** WHAT YOU NEED TO DO **
Repeat exactly, and only, the lines below starting at the line that contains "The height and width of the screenshot is (652, 668)." and ending at the line that contains "Given: Click the Web Filter magnifier icon", inclusive of both.

########

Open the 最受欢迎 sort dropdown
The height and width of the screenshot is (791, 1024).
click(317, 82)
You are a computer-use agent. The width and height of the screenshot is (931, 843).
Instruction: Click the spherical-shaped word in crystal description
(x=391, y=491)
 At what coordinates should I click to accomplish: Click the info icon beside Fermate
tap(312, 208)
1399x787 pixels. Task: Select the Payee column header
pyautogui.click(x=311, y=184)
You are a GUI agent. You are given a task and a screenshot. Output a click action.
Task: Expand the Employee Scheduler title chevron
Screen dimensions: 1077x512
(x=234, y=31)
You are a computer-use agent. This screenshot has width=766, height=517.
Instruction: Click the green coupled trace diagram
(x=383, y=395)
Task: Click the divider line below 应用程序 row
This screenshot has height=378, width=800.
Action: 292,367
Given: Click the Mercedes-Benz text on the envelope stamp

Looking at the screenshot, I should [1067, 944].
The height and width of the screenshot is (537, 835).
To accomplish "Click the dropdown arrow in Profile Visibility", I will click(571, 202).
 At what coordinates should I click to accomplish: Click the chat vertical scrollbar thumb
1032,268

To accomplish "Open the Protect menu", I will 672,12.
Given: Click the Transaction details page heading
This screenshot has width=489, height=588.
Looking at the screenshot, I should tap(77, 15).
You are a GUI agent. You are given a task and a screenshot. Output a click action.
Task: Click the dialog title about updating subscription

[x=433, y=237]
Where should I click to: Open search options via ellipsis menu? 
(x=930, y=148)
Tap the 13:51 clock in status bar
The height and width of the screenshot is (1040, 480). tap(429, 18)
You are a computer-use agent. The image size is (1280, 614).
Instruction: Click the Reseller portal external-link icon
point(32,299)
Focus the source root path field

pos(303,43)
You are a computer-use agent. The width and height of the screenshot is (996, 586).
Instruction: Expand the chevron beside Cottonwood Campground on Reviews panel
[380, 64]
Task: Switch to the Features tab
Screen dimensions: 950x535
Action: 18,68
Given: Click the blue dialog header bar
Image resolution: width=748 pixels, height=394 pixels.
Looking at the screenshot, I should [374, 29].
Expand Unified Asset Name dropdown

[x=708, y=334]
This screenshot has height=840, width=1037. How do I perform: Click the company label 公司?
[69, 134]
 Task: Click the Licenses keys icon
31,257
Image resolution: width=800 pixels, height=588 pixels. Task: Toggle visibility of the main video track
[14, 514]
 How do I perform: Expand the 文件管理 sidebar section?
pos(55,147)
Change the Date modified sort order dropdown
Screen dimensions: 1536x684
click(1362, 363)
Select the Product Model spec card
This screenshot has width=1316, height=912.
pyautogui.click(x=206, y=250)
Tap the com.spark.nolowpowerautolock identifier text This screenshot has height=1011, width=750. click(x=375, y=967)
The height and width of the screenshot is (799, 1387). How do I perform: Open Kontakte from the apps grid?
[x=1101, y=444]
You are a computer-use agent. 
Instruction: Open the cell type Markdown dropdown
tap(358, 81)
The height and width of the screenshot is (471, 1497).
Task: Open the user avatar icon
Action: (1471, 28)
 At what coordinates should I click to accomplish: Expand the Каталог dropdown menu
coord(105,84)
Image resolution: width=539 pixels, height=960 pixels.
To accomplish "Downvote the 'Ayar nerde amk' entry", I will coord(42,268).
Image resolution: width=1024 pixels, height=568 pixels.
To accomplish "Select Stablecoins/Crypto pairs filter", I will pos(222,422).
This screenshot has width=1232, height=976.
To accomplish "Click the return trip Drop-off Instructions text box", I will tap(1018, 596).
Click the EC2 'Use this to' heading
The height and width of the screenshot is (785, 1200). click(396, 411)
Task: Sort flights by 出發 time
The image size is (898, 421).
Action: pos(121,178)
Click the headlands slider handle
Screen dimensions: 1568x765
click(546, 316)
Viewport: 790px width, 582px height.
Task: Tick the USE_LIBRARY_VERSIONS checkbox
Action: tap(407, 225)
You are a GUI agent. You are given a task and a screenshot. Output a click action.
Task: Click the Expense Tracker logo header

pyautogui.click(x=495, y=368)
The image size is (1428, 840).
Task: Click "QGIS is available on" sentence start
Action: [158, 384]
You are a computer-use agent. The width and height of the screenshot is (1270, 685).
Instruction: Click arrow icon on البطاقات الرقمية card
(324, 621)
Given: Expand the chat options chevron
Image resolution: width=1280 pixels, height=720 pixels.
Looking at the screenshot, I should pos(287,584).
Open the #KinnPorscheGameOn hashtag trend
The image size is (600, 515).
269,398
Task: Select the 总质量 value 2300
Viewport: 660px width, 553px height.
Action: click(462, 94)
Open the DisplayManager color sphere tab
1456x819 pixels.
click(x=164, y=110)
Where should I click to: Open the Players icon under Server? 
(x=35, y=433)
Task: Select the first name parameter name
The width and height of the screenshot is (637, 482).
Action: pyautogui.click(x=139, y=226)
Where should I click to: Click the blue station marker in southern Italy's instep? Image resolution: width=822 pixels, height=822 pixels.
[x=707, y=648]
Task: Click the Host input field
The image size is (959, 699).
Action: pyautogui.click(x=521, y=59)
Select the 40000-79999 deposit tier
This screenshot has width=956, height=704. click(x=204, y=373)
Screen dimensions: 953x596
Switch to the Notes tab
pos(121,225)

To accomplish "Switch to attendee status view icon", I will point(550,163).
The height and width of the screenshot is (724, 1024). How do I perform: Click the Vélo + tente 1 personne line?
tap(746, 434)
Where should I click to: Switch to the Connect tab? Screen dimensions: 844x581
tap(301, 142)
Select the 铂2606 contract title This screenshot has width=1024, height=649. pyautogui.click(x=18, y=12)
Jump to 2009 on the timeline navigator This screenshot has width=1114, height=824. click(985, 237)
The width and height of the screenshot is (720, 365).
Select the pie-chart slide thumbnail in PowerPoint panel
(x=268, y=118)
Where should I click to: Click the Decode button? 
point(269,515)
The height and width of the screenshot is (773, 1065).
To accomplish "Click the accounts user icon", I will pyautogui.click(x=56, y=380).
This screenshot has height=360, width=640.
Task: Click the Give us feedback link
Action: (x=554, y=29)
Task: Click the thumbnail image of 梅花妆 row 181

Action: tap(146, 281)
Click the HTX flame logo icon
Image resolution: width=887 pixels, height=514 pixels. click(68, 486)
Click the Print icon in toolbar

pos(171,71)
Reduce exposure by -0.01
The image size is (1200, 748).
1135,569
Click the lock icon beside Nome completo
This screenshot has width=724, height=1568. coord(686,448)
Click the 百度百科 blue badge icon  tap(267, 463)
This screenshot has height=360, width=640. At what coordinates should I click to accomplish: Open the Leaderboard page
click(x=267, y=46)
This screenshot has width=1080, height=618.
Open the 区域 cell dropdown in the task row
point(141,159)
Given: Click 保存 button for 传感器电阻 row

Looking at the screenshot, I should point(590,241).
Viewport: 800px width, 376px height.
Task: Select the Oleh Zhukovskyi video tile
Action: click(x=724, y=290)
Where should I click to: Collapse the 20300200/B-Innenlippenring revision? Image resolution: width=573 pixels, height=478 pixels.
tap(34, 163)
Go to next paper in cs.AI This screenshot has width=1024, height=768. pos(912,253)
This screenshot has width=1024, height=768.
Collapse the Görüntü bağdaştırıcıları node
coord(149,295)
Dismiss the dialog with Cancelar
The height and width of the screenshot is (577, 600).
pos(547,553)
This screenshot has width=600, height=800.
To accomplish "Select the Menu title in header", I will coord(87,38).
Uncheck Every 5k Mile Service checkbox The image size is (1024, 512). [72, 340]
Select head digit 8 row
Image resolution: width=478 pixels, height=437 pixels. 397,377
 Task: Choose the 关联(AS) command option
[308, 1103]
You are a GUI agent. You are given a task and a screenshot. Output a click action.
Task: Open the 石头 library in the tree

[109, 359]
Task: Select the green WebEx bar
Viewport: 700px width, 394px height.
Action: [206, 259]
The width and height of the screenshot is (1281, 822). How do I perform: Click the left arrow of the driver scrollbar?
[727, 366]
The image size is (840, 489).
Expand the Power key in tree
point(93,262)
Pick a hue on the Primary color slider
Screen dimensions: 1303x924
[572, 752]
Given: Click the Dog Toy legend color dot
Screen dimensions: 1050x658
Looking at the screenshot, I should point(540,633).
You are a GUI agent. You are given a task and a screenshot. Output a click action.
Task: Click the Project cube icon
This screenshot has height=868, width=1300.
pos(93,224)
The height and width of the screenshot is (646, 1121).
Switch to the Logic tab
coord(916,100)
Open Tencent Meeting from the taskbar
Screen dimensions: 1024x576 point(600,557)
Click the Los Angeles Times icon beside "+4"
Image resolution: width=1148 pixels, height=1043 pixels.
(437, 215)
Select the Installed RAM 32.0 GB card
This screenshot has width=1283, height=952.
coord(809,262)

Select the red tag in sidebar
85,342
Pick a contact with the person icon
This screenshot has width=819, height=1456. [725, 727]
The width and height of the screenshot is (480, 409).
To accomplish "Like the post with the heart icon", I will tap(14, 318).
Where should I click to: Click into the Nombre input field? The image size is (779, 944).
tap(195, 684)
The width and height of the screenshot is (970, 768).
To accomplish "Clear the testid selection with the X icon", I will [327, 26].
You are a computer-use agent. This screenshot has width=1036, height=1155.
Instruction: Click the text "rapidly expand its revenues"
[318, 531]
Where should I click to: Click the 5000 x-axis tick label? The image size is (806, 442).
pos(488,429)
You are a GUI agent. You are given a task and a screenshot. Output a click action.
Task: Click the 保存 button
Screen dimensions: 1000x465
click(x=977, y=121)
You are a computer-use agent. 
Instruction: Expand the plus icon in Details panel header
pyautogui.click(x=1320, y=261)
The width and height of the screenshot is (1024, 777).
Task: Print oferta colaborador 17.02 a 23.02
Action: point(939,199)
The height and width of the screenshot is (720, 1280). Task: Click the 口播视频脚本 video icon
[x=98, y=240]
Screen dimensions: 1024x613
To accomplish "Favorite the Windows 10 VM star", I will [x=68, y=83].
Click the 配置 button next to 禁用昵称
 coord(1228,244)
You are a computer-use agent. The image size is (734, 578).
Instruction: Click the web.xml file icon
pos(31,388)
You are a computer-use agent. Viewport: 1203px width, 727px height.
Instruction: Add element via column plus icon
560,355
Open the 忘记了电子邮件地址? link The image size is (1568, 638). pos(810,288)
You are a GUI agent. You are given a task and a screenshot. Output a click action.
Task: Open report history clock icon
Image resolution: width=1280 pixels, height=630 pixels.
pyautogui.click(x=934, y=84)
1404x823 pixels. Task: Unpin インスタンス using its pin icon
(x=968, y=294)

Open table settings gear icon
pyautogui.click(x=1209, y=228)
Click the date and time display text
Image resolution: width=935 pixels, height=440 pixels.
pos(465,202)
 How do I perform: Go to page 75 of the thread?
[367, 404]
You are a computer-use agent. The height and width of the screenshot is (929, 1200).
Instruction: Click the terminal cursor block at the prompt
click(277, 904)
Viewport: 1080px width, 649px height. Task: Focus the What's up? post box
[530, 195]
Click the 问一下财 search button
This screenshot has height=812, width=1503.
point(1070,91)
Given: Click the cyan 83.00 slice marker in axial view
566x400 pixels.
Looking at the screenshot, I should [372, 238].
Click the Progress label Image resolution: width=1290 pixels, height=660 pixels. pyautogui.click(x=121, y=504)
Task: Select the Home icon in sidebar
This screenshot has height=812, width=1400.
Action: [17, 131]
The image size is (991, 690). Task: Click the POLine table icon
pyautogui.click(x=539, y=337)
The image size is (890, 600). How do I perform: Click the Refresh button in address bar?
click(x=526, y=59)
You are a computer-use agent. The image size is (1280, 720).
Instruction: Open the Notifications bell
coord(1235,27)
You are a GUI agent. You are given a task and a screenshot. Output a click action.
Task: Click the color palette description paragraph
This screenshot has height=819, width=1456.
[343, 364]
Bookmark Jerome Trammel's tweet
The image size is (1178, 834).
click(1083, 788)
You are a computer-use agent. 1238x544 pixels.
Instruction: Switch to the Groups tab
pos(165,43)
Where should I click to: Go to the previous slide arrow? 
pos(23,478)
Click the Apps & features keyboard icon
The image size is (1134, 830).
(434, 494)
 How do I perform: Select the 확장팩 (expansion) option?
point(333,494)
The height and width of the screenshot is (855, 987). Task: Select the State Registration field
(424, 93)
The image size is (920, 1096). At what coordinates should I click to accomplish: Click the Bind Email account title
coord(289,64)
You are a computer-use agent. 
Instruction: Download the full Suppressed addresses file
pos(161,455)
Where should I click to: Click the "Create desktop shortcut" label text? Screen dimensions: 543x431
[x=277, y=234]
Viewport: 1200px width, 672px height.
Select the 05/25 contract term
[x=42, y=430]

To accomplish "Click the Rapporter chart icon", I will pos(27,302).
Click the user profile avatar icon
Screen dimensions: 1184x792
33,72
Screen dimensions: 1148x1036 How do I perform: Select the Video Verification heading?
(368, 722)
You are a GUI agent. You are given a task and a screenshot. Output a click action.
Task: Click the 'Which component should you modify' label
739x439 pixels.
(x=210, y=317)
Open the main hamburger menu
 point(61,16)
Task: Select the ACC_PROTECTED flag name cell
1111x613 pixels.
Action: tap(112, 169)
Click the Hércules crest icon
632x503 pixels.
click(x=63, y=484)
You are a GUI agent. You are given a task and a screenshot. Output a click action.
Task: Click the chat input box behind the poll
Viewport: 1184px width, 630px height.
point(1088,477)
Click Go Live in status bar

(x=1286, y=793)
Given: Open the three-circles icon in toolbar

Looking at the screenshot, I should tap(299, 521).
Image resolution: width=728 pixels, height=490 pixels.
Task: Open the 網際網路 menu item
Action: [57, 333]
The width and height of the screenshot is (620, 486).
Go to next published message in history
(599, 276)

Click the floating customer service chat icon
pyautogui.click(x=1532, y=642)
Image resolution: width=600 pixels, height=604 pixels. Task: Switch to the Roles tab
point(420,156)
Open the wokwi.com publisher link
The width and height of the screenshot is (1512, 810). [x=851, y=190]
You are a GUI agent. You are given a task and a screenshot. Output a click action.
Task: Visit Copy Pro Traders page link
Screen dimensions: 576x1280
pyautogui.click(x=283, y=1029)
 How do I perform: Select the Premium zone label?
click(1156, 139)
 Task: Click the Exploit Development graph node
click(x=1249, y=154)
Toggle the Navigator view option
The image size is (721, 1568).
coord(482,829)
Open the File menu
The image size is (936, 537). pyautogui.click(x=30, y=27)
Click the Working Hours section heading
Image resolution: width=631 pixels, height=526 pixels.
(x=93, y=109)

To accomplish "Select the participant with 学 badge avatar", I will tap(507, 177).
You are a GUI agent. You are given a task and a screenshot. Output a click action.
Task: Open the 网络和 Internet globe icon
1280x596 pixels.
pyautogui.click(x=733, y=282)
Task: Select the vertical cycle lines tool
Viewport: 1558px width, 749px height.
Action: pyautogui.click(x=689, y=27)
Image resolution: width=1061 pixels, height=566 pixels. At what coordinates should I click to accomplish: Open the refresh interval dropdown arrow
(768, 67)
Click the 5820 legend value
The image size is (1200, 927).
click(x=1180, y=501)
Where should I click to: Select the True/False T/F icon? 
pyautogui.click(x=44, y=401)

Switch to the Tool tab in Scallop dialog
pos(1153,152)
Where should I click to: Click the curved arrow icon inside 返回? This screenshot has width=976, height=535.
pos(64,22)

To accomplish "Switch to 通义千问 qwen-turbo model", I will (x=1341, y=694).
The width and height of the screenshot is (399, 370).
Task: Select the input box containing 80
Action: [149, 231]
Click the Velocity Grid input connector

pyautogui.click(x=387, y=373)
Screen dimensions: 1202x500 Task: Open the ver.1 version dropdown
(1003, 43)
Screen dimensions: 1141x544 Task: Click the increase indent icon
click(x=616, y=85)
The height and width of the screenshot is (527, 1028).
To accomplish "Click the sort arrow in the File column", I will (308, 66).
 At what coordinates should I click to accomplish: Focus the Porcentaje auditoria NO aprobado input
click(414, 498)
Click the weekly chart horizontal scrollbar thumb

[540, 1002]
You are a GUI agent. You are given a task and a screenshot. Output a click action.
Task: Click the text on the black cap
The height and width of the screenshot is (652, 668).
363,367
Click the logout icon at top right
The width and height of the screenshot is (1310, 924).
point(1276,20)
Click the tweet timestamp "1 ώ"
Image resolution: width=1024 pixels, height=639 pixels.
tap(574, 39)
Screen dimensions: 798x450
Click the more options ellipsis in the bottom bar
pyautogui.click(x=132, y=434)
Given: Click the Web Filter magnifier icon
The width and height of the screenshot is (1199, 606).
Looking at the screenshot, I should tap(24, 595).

########

** RESPONSE **
The height and width of the screenshot is (652, 668).
363,367
Click the logout icon at top right
The width and height of the screenshot is (1310, 924).
point(1276,20)
Click the tweet timestamp "1 ώ"
Image resolution: width=1024 pixels, height=639 pixels.
tap(574, 39)
Screen dimensions: 798x450
Click the more options ellipsis in the bottom bar
pyautogui.click(x=132, y=434)
Given: Click the Web Filter magnifier icon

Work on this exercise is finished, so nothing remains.